Entraba y salía de la inconsciencia, doblegado por el frío que sentía a punto de congelar cada extremidad de su cuerpo. El dolor se agudizaba con el lento transcurrir de los minutos. El tic tac del reloj mecánico ubicado en el pasillo, a tan sólo un par de metros de la puerta de su habitación, martilleaba en sus sienes.

Sudaba.

Se retorcía.

Murmuraba cosas que llegaban ininteligibles a sus propios oídos.

Su mente se repartía entre la confusión y la angustia. Comprendía a medias lo que había sucedido. Quizás no quería darle nombre ni ponerle palabras.

Lo habían llevado a su cama en algún momento después de perder la consciencia en el piso de su taller, envuelto entre los brazos del monstruo que alguna vez había sido su amoroso padre. Había despertado rodeado de un montón de gente, la mayoría rostros que en otro momento le habrían sido conocidos. Rondaban su cama como espectros que se desfiguraban hasta convertirse en sombras alargadas de bocas anchas que lo miraban con ojos brillantes y las expresiones contraídas. Sus voces lo aturdían con sus murmullos. Los rezos lo atormentaban, el olor de la cera lo sofocaba y lo hacía atragantarse con su sangre.

La primera noche fue tan larga como la agonía que le impedía moverse sin gritar con sonidos afónicos. Se revolvía entre las cobijas, gimiendo e implorando por ayuda que jamás llegaba para mitigar su dolor. Reconocía de entre todos la cara de su padre y se aferraba a él y a la mano tibia que apretaba la suya tan fría.

Pero Akantore lloraba, y sus lamentos atormentaban a Giulio; el llanto había enrojecido sus ojos, la luz de las velas reflejaba su tenue fulgor en el camino brillante que habían trazado las lágrimas sobre sus mejillas hirsutas.

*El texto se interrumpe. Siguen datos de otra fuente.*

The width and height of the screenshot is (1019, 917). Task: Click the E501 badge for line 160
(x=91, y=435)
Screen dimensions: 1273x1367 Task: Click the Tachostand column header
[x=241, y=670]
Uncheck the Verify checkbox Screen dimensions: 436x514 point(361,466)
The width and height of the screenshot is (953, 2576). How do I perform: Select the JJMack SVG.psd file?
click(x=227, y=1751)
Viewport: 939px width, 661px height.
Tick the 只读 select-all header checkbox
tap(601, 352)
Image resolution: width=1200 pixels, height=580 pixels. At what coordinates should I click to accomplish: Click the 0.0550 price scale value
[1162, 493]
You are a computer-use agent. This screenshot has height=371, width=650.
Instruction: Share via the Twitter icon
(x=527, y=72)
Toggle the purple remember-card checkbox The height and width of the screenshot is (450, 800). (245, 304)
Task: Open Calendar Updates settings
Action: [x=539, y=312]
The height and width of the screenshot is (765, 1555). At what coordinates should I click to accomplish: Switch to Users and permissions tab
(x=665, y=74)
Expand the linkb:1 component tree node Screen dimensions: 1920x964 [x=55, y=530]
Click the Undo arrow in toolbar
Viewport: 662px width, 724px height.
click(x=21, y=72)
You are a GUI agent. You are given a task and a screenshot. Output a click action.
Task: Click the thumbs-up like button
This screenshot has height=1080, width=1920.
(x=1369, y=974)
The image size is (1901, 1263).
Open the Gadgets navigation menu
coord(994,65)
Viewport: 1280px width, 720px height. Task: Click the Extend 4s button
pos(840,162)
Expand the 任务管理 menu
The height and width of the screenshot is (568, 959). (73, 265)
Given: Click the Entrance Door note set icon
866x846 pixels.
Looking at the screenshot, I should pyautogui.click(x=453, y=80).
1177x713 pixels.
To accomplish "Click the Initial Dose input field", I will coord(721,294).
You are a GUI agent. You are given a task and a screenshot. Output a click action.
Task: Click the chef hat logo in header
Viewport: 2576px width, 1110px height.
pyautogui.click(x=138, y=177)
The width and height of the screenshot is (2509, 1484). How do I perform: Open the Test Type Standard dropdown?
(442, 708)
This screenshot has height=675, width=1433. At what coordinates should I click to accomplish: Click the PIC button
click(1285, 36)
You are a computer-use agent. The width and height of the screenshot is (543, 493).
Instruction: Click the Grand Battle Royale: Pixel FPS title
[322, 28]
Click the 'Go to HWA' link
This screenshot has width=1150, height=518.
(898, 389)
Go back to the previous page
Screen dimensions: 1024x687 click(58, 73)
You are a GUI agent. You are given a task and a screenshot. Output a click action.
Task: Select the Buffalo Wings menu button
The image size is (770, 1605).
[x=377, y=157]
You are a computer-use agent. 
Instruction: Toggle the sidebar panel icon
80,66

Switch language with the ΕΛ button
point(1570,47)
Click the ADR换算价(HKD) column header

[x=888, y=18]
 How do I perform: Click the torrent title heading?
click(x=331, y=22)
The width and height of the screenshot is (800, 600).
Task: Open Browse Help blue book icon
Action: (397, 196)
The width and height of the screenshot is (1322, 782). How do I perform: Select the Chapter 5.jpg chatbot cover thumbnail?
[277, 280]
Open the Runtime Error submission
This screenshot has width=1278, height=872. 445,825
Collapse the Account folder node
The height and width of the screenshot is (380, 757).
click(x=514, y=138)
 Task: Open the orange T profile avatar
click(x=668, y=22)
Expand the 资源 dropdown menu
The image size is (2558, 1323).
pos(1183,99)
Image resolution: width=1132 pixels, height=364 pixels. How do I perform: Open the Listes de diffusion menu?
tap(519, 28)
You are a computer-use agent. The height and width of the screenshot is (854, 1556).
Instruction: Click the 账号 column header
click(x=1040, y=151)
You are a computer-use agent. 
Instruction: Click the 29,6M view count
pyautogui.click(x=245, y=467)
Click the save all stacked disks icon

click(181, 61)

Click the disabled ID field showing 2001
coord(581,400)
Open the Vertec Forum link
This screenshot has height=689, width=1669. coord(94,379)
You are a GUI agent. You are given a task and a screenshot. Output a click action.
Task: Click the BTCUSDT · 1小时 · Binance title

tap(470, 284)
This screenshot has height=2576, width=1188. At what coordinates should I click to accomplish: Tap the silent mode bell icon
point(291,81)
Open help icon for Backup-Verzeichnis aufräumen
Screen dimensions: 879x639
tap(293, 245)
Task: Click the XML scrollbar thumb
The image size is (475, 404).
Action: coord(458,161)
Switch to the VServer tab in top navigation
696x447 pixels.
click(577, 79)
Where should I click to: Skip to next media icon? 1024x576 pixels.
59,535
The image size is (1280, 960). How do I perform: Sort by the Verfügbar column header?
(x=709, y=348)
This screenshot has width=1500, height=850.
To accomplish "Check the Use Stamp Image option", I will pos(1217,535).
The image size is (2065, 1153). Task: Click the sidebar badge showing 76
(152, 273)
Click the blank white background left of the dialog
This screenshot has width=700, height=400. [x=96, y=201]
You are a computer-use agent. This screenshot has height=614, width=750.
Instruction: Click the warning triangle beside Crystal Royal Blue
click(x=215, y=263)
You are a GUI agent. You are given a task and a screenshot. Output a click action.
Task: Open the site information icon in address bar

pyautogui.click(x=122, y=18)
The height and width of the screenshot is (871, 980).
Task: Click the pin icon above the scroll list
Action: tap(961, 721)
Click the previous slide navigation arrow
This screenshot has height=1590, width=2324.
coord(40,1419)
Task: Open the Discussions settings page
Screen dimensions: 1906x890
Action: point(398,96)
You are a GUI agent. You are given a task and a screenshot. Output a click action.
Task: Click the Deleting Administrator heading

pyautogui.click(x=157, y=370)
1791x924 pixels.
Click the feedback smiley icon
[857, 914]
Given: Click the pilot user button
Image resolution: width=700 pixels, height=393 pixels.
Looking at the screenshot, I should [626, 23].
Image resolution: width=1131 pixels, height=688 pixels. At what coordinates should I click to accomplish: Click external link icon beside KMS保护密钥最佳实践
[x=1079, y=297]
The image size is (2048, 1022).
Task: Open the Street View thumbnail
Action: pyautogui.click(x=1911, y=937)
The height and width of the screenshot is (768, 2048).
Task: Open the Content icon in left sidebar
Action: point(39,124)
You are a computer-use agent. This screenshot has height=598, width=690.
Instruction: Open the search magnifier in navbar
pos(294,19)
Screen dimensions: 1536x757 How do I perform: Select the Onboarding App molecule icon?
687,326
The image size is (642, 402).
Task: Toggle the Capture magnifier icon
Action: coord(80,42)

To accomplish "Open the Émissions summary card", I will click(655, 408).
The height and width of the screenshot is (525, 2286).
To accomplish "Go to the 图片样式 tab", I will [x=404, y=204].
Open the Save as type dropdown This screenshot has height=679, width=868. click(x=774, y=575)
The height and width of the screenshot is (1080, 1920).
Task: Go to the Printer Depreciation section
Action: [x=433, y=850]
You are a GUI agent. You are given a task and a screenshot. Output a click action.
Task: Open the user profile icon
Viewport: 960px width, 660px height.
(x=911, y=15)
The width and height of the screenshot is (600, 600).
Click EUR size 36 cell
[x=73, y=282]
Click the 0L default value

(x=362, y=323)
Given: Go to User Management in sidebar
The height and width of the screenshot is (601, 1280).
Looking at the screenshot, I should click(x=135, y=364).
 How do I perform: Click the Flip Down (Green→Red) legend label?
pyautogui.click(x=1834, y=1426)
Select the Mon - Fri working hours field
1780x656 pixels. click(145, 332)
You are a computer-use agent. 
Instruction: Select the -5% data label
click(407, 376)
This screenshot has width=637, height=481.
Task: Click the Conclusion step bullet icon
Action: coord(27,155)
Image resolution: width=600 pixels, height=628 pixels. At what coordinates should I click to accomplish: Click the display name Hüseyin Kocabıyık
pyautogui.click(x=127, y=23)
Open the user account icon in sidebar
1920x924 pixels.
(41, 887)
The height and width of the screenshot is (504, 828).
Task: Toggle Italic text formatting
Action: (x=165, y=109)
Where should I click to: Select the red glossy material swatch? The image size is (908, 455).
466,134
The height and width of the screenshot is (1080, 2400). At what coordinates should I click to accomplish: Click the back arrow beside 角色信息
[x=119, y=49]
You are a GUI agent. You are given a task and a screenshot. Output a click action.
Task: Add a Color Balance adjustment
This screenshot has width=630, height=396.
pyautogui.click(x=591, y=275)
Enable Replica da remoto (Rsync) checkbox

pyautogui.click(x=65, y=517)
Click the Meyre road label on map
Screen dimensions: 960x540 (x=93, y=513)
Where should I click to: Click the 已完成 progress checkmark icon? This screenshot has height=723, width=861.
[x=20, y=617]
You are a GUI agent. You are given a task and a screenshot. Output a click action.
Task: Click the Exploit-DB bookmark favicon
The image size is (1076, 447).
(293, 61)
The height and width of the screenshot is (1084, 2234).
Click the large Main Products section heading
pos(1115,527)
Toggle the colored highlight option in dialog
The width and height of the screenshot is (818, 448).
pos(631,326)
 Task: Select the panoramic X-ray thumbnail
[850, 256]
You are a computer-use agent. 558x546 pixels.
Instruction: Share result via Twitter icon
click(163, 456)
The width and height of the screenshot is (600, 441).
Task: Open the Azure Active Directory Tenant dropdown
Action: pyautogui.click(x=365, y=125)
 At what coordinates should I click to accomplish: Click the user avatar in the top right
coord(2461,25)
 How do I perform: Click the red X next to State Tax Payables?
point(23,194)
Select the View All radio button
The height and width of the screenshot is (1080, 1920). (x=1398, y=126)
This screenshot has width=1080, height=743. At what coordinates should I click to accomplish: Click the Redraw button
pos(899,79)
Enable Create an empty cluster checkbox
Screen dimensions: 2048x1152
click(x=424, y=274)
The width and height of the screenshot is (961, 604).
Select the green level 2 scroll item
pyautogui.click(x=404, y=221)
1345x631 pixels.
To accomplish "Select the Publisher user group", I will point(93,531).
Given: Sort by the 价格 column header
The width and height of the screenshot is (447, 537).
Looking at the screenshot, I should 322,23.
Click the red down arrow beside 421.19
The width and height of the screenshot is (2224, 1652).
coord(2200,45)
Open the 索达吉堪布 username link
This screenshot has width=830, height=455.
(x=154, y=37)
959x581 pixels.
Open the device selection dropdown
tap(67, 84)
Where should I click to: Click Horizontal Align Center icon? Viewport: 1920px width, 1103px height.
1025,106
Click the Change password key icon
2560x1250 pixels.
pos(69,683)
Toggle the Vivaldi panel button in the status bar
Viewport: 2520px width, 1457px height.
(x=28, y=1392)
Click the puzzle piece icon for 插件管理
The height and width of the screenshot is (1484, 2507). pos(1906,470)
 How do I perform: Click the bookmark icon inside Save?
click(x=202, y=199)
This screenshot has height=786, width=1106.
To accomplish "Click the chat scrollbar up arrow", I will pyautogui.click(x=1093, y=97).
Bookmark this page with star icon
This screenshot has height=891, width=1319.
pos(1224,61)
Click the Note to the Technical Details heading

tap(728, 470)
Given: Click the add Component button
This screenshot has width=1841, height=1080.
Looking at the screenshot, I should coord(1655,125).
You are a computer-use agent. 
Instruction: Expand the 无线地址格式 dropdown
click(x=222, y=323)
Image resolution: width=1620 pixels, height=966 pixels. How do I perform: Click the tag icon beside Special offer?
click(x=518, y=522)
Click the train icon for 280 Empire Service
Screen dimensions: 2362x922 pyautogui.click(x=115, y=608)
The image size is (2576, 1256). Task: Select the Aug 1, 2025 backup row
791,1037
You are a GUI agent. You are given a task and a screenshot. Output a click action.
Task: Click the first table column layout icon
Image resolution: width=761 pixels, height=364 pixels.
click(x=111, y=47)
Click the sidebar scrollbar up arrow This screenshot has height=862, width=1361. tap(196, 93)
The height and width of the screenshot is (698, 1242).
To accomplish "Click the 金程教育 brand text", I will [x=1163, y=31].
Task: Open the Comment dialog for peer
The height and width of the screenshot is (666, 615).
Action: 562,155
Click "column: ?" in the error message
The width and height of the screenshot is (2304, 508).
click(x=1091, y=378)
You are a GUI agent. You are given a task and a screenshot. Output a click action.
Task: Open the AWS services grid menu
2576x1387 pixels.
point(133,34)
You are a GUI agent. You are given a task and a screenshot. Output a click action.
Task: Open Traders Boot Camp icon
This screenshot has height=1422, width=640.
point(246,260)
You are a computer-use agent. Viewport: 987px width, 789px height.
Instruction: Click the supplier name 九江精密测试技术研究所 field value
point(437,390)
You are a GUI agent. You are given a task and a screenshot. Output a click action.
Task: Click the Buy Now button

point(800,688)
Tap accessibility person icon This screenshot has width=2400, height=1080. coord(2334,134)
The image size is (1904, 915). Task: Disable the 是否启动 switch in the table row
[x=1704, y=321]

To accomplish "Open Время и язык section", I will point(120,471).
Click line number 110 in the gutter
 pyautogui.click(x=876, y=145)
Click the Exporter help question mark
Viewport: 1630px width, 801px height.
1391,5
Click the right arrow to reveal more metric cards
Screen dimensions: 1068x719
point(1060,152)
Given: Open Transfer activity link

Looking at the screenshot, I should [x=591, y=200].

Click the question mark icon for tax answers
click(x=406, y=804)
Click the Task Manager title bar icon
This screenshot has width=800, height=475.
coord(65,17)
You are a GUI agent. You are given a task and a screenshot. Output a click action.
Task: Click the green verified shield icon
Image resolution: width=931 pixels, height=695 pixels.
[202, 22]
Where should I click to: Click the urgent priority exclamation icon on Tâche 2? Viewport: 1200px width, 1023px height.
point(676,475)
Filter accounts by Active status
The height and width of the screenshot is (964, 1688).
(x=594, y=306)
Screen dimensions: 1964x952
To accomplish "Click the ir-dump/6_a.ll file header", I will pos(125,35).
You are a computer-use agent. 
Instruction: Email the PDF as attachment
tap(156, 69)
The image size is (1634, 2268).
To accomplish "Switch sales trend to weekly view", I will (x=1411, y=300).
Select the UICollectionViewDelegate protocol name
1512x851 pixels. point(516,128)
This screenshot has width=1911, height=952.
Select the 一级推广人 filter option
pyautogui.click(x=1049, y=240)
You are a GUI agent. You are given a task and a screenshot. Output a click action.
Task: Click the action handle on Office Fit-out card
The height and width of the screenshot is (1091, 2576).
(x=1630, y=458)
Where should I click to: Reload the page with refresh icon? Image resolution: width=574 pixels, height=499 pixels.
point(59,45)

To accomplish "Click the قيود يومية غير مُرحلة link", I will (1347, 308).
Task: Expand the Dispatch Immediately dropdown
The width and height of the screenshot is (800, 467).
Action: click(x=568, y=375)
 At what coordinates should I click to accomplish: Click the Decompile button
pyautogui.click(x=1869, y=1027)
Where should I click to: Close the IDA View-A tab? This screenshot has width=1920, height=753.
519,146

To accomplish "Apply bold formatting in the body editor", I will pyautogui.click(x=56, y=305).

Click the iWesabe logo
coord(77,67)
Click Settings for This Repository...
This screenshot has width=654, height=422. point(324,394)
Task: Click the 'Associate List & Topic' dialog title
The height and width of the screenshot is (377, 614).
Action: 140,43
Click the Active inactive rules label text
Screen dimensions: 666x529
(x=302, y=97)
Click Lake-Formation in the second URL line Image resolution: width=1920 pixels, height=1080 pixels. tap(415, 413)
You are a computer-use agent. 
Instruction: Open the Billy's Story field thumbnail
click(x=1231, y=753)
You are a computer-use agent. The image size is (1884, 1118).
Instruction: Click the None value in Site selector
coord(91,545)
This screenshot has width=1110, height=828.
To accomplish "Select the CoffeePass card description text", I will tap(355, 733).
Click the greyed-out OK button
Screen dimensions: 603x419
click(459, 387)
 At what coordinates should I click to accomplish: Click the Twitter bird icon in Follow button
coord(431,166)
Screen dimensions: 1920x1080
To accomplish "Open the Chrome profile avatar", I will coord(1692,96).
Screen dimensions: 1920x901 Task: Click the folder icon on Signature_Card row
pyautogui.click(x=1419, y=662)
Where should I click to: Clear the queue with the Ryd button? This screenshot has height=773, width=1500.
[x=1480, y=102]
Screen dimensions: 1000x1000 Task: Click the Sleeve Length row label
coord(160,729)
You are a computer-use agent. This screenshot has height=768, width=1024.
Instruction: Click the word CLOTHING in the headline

Habían pasado horas, quizás meses o días y Giulio aún podía sentir el filo de la hoja que había herido una y otra vez su cuerpo, destruyéndolo. Tiempo eterno en el que sólo podía rogar por que todo terminara mientras la voz de su padre rebotaba con un eco profundo dentro de su cabeza. El recuerdo de sus gritos de furia se entremezclaba con el llanto desconsolado y las plegarias con las que intentaba a toda costa mantenerlo atado a la vida. Y con él lloraba alguien más, un rostro femenino al que intentaba aferrarse y que no conseguía alcanzar para besar con la enjundia del amor que sentía por ella.

Lucilla.

Lucilla, Lucilla...

El nombre se repetía sin descanso entre sus labios agrietados, se revolvía con los murmullos y el ladrido incesante de los mastines.

Lucilla.

La ropa de cama se humedecía rápidamente. Entre sueños y pesadillas, Giulio temía cuando llegaban las sombras a cambiarla. Lo movían, haciéndolo gritar. Le daban de beber y vomitaba. Se ahogaba entre lo fluidos que gorgoreaban dentro de su pecho como si se sumergiera de cuerpo entero en el agua del lago y los truenos que retumbaban al otro lado de las paredes le impidieran emerger a la superficie.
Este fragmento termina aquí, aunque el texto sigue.